Manado, Barta1.com – Siapa tak kenal sosok Yeshinta Victoria Yulia Egeten, SE. Begitulah nama lengkap pengusaha event organizer dan dekorasi yang akrab dipanggil Shinta. Mengubah kertas-kertas bekas menjadi sesuatu yang indah adalah hobinya sejak kecil, kata Shinta ketika bersua dengan tim Barta1.com, Selasa (30/12/2025) yang memulai pertanyaan alasan dirinya membangun usaha dekorasi.
“13 tahun lalu ketika saya masih aktif sebagai guru di salah satu sekolah international di Manado, saya seringkali ditunjuk menjadi koordinator seksi dekorasi event yang diadakan sekolah. Mulai dari situlah orang tua murid kemudian meminta saya untuk mendekorasi acara ulang tahun anaknya, yang pada akhirnya dari satu dekor ulang tahun, saya mendapat banyak orderan dekorasi dari tamu-tamu yang hadir diacara itu. Kemudian berlanjut sampai hari ini saya masih setia dengan usaha dekorasi dan event organizer,” katanya.

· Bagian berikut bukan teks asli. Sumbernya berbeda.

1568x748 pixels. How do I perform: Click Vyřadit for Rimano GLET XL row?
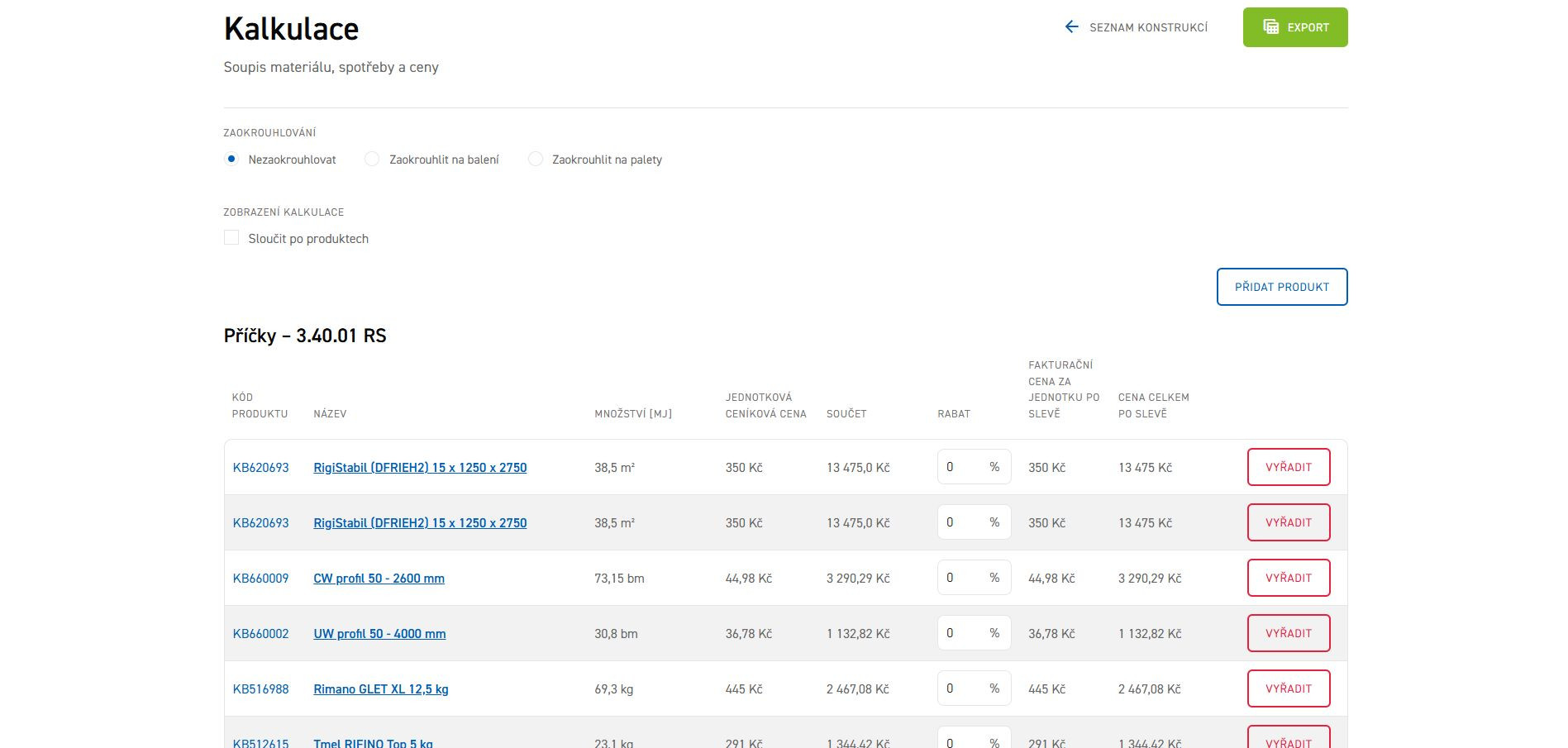[x=1288, y=688]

Hal lain yang menarik, saat ini dirinya begitu terlibat dalam berbagai asosiasi. Direktur PT. Berkat Freshqo Sejahtera sekaligus owner d’Joel Manado ini bercerita, Ia sempat dipercayakan sebagai Ketua DPD Kota Manado Asosiasi Pengusaha Industri Kreatif dan juga Wakil Ketua Bidang Humas dan Hubungan Antar Lembaga di Asosiasi Pengusaha Mikro, Kecil, dan Menengah Mandiri Indonesia untuk tingkat Provinsi Sulawesi Utara.
Lalu aktif mensupport Ikatan Wanita Pengusaha Indonesia di Bidang Ambasador IWAPI Digital. Shinta menambahkan bahwa ketika dipercayakan Tuhan untuk mengerjakan sesuatu, kerjakanlah dengan sebaik-baiknya seperti untuk Tuhan.
“Karena pada akhirnya promosi terbaik untuk usaha kita, untuk diri kita, adalah datangnya dari Tuhan. Saya tidak setuju jika dikatakan orang bahwa didunia ini tidak ada yang abadi. Karena karya kita bisa abadi, nama baik kita pun bisa abadi. Terbukti penemu lampu pijar pastinya sudah tidak ada didunia ini, tapi karyanya tetap dipakai dan namanya terus dikenang sepanjang masa. Bunda Teressa, yang walaupun sudah lama meninggal tapi pengabdiannya, kemurnian hatinya, terus dijadikan suri tauladan hingga hari ini. Itulah sebabnya selama Tuhan masih mempercayakan kehidupan, berkaryalah sebanyak mungkin dan membawa diri lah sebaik-baiknya,“ ujarnya.
Memang ketika bertemu dengan berbagai lapisan masyarakat dengan tingkat SDM yang berbeda, tidak jarang kita juga bertemu dengan orang-orang yang suka menjelek-jelekkan orang, memutarbalikkan fakta, bahkan menjatuhkan. “Saya sendiri sudah pernah mengalaminya. Bahkan yang terparah sekalipun. Tapi saya memilih mengahadapi dengan elegan, tidak menanggapi berlebihan untuk prilaku kurang beradab seperti itu, karena cara mereka bersikap menunjukkan siapa mereka. Dan memang alam selalu menfilter mana yang cocok kita bawa ke circle pergaulan kita dan mana yang tidak,“ kuncinya.